*** SUPPLIED TEXT ***

Displayed are the regression coefficients for the difference of the effect of the statistical image properties on subjective ratings between each cluster and the reference cluster (cluster 7). The regression coefficients reflect the interaction between statistical image properties and cluster membership. RC, regression coefficient; p, p value.

Discussion

In this study, we demonstrate an aftereffect for perceived beauty of abstract artworks (Experiment 1B). Participants rated the images as more beautiful after adaptation to least beautiful images and vice versa. Moreover, we correlated beauty ratings and the magnitude of the perceptual contrast with specific image properties that have been studied before in the context of aesthetic perception (Experiment 2). The abstract artworks used in the present study have the advantage that the effect of semantic content, which might affect the assessment of beauty (Experiment 1A), is minimized.

*** End of SUPPLIED TEXT ***
*** EXERCISE DATA ***

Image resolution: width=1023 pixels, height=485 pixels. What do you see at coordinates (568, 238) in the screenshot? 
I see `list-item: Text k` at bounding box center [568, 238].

*** End of EXERCISE DATA ***

QUESTIONS ON THE MATERIAL:
[A] Decide whether each statement agrees with the passage on perceived beauty above. Answer yes or no for each, and quote the deciding words of the passage exactly.
(i) The reference cluster is cluster 7.
(ii) Participants rated images as less beautiful after adaptation to least beautiful images.
(iii) The aftereffect for perceived beauty was shown in Experiment 2.
[B] In the passage on perceived beauty above, what advantage do the abstract artworks used in the study have?
[C] Please copy word for word the part of the passage on perceived beauty above, starting with "In this study, we" and going on through "1A), is minimized.".

PER-TASK OUTPUTS:
[A]
(i) Yes: "the reference cluster (cluster 7)"
(ii) No: "Participants rated the images as more beautiful after adaptation to least beautiful images and vice versa."
(iii) No: "In this study, we demonstrate an aftereffect for perceived beauty of abstract artworks (Experiment 1B)."

[B] The effect of semantic content, which might affect the assessment of beauty, is minimized.

[C]
In this study, we demonstrate an aftereffect for perceived beauty of abstract artworks (Experiment 1B). Participants rated the images as more beautiful after adaptation to least beautiful images and vice versa. Moreover, we correlated beauty ratings and the magnitude of the perceptual contrast with specific image properties that have been studied before in the context of aesthetic perception (Experiment 2). The abstract artworks used in the present study have the advantage that the effect of semantic content, which might affect the assessment of beauty (Experiment 1A), is minimized.